Arco, il punto nascite chiuderà dopo le elezioni

di Paolo Liserre

Per molti il conto alla rovescia è già iniziato. Non da ieri, men che meno da oggi. Ma più passano i giorni più i granellini di sabbia della clessidra che sta scandendo il tempo rimasto prima della chiusura del «punto nascite» all'ospedale di Arco stanno esaurendo il loro compito. Tempo qualche mese, poi si chiude «baracca e burattini».

I mesi sono quelli necessari per arrivare al voto delle comunali (che non riguardano Arco però), superare questo ostacolo e poi passare ai fatti. Anche perché lo stesso presidente della Provincia Ugo Rossi sa bene che politicamente l'appuntamento con le urne di maggio è un «referendum» anche e soprattutto sul suo operato e presentarsi a quella scadenza con un fardello del genere diventerebbe altamente pericoloso.

In una recente riunione tenutasi proprio presso la struttura ospedaliera arcense, di fronte a numerosi operatori locali, il responsabile del Servizio ospedaliero provinciale dottor Ferdinando Ianeselli ha annunciato pubblicamente l'ormai prossima chiusura del punto nascita, assieme a quelli di altre zone del Trentino (Tione e Cavalese in primis). A questo si aggiunga poi che con il trasferimento del dottor Francesco Ricci a Rovereto con incarico di primariato a scavalco su Arco, di fatto la chirurgia generale al monoblocco è limitata allo stretto indispensabile.

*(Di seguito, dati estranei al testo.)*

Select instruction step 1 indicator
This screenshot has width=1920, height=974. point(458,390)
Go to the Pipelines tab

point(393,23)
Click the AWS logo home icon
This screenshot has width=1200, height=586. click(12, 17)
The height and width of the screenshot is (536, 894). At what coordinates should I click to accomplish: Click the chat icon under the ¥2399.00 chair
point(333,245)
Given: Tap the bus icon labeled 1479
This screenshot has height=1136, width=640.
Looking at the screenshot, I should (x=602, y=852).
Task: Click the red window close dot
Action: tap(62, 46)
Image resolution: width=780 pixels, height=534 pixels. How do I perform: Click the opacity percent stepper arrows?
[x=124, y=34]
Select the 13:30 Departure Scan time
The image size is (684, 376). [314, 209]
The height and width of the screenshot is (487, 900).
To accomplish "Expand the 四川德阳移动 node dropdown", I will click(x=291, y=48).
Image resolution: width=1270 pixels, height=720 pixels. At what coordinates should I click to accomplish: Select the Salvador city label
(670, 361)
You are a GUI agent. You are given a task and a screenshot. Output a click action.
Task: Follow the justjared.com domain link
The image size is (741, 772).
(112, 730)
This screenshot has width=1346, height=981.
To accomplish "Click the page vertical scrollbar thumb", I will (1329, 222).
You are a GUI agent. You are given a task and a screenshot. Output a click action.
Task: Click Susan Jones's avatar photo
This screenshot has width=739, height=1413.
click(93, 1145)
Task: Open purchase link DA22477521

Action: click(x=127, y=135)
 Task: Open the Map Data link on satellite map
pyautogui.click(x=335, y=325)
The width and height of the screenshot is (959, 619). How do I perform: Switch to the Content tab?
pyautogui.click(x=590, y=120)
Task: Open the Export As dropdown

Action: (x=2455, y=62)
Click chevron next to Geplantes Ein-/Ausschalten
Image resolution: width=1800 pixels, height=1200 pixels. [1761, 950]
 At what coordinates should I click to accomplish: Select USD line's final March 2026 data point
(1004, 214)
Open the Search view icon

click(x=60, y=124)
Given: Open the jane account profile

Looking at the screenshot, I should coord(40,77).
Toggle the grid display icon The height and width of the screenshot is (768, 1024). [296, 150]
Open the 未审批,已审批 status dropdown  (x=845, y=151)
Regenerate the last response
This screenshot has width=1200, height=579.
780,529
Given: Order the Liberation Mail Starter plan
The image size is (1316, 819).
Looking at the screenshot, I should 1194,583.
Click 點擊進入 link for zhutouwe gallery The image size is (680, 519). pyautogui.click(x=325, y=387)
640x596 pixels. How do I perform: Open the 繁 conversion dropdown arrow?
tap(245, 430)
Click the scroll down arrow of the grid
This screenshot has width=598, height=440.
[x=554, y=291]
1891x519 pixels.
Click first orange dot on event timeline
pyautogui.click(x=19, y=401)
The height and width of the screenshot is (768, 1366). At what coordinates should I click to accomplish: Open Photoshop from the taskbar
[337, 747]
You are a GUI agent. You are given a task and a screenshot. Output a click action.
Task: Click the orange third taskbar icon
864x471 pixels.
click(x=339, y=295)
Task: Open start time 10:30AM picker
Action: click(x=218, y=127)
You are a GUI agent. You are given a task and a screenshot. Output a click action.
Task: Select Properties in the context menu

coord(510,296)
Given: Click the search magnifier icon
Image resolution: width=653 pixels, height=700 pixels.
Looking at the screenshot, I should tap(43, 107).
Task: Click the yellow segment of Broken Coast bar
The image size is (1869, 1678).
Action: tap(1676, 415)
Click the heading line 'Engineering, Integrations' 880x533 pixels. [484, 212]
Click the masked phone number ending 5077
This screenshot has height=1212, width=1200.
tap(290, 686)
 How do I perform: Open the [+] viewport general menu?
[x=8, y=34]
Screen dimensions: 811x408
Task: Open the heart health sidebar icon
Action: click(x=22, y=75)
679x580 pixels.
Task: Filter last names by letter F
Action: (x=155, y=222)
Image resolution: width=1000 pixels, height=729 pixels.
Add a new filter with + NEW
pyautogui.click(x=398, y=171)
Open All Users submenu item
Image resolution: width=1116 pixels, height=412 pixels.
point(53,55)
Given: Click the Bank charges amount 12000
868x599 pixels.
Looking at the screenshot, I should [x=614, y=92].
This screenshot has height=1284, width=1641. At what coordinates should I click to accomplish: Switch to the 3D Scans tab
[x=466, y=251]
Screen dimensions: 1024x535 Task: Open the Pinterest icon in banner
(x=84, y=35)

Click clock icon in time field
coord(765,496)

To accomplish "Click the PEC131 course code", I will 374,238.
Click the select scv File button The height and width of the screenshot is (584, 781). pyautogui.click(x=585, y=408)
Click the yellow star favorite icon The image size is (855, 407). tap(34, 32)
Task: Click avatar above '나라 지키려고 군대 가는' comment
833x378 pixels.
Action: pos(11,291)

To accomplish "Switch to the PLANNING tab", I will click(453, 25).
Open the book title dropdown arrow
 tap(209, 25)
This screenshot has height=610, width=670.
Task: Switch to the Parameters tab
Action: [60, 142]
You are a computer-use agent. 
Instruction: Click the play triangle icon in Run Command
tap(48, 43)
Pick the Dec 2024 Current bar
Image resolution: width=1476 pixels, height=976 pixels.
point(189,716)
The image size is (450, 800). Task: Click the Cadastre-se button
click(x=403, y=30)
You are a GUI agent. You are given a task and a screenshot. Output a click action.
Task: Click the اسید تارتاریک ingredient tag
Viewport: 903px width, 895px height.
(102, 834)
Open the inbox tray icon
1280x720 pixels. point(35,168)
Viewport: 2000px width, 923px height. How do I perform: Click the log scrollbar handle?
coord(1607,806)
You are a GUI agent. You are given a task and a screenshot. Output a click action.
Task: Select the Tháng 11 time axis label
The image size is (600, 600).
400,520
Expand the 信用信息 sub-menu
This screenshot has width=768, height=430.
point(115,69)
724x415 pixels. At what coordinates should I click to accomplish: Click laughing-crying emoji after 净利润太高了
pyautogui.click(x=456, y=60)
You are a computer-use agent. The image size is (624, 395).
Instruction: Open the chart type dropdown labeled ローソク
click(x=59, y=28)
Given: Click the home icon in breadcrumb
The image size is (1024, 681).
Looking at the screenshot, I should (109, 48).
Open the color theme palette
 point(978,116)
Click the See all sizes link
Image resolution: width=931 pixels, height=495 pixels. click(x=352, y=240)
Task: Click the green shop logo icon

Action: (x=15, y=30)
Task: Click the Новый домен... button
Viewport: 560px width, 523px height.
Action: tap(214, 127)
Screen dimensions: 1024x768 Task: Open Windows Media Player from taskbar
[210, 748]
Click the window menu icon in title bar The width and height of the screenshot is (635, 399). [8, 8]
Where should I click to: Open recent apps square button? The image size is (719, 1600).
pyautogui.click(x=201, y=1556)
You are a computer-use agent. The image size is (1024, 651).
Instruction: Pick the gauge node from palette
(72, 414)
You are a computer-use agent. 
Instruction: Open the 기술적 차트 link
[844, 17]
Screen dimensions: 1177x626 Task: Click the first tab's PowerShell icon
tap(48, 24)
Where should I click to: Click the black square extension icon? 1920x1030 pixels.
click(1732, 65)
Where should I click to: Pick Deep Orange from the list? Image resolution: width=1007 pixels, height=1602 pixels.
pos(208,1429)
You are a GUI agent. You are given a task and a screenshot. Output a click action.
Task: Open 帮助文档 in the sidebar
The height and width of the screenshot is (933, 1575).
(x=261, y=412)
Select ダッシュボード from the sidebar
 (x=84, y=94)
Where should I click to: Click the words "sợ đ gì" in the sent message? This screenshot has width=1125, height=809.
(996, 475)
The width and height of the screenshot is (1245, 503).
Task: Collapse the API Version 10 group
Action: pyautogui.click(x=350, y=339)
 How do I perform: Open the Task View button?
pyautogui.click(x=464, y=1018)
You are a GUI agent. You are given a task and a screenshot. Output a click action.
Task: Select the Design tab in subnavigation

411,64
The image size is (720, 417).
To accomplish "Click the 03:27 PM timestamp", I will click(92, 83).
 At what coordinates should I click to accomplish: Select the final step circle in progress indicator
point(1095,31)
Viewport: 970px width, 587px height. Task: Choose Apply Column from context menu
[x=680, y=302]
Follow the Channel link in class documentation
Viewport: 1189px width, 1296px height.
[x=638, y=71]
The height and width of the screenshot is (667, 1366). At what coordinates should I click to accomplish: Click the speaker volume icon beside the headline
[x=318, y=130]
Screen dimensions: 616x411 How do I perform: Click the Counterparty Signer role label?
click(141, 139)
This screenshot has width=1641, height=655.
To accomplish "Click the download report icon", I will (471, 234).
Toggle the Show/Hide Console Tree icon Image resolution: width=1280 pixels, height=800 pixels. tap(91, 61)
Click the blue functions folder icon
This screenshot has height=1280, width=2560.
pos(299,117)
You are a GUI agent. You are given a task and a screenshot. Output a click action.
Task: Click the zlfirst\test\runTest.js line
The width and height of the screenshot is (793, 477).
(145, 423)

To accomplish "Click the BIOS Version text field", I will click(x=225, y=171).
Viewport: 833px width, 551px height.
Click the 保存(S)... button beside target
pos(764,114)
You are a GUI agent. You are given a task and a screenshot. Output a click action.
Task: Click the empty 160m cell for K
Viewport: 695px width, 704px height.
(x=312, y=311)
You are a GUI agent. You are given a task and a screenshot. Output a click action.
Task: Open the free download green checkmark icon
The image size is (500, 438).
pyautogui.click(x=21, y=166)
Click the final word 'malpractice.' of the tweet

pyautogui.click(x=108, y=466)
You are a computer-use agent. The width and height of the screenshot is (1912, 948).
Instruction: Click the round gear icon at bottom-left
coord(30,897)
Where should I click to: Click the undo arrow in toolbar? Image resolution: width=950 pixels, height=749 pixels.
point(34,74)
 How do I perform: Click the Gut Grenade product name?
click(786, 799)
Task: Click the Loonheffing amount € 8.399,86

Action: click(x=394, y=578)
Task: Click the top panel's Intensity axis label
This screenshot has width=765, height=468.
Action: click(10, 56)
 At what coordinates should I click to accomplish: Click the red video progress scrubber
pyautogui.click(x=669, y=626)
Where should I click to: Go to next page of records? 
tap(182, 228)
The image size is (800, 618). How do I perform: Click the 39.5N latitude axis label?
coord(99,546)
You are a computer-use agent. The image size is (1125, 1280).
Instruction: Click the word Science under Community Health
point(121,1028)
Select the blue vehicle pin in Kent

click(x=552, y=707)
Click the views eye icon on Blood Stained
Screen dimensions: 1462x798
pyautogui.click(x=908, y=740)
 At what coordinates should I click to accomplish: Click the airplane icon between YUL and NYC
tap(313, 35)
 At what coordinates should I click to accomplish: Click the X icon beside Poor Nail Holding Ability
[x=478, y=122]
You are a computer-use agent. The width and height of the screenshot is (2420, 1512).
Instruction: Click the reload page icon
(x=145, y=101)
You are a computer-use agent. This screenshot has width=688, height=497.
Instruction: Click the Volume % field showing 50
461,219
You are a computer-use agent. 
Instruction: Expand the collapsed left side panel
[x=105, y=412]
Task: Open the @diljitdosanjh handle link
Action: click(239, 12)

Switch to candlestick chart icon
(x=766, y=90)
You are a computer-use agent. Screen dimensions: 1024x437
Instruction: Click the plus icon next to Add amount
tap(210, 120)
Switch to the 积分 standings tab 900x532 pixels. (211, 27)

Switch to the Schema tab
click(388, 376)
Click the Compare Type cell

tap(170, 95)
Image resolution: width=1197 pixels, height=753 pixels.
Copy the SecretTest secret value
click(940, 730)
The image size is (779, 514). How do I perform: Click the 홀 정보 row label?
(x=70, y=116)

Ecco perché in questi giorni un nutrito gruppo di operatori (medici ma non solo), che preferiscono rimanere anomini per timore di ripercussioni da parte dell'Azienda Sanitaria, hanno sottoscritto un documento in cui denunciano una situazione che sta «privando la comunità di reparti cardine dell'istituto ospedaliero e di servizi ritenuti essenziali».

Nel documento, che preannuncia anche la possibilità che nelle prossime settimane nascano «comitati di protesta», gli operatori arcensi sottolineano che «in realtà l'attività del punto nascita di Arco non si scosta molto dai parametri nazionali richiesti e ribaditi anche recentemente dal ministro della Salute Beatrice Lorenzin.

Il numero minimo di 500 parti annui sono stati raggiunti e superati tre anni fa e sfiorati nel 2013; il mancato raggiungimento nel 2014 (383, ndr.) è legato alla decisione dei medici dell'unità operativa di ostetricia che, interpretando alla lettera una delibera del dipartimento provinciale, per sollecitare l'adeguamento delle risorse umane agli standard di sicurezza, avevano sospeso le attività del punto nascita nei primi due mesi dell'anno. Tanto è vero - si osserva ancora - che adesso, con la presenza attiva ad ogni travaglio di anestesista e ginecologo, il trend dei parti nei primi mesi del 2015 è tornato in proiezione verso la fatidica quota 500».

Nella nota si definisce inoltre «sconcertante l'assoluta mancanza di informazioni che dovrebbero essere fornite alla popolazione e la totale assenza delle autorità in un dibattito serio su questi argomenti». Anche il sindaco di Arco Alessandro Betta viene chiamato in causa, così come il presidente della Comunità di Valle Salvador Valandro: «Giustamente si mettono in gioco per salvare l'ufficio postale di un sobborgo - si legge nel documento - Forse, oltre che informare i propri concittadini, potrebbero interrogarsi sulle possibilità di salvare un servizio che oltre ad essere vitale, efficiente e sicuro, rappresenta una risorsa occupazionale importante per la comunità, e in particolare per un numeroso gruppo di dipendenti che, se avallata la chiusura, si vedrebbero costretti per mantenere la loro professionalità, a trasferire la propria sede di lavoro in altri centri ospedalieri della provincia».